» **Stated goal A**:
List every build server named as an example in the build pipeline passage below.
» **Stated goal B**:
Reproduce everything in the build pipeline passage below from "Why do we bring" down to "the new requirements.".
» **Stated goal C**:
According to the build pipeline passage below, what may building the product result in?

» **Given passage**:
Why do we bring these questions up here? To show how the changes in application deployments, speed of application development, and the reduced capacity for WAF are generating the interest in RASP. And it is those changes we want to show here to provide a better understanding of how RASP addresses the new requirements.

Build Integration

The majority of firms we spoke with are leveraging automation to provide Continuous Integration — essentially automated building and testing of applications as new code was checked in. Some had gone as far as Continuous Deployment (CD) and DevOps. To address this development-centric perspective, we offer the diagram below to illustrate a modern Continuous Deployment / DevOps application build environment. Consider each arrow a script automating some portion of source code control, building, packaging, testing, or deployment of an application.

This is what the build pipeline looks like. Each time application code is checked in, or each time a configuration change is made in a configuration management tool (e.g. Chef, Puppet, Ansible, Salt) the build server (e.g. Jenkins, Bamboo, MSBuild, CircleCI) will grab the most recent bundle of code, templates and configuration, and build the product. This may result in the creation of a machine image, a container or an executable. If the build is successful, a test environment is automatically started, and a batter of functional, regression and security tests are started. If the new code passes these tests it is passed along to QA or put into pre-production to await final approval / rollout to production.

» **Dataset extract**:
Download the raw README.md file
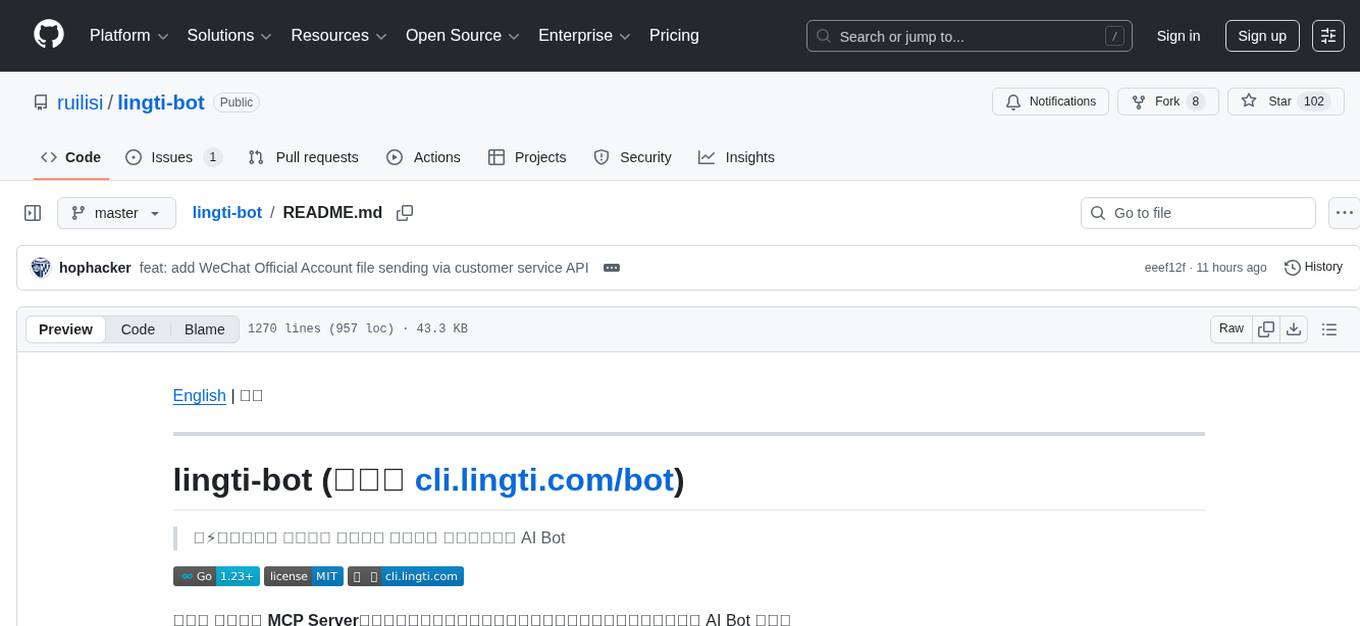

» **Written response A**:
Jenkins, Bamboo, MSBuild, CircleCI

» **Written response B**:
Why do we bring these questions up here? To show how the changes in application deployments, speed of application development, and the reduced capacity for WAF are generating the interest in RASP. And it is those changes we want to show here to provide a better understanding of how RASP addresses the new requirements.

» **Written response C**:
It may result in the creation of a machine image, a container or an executable.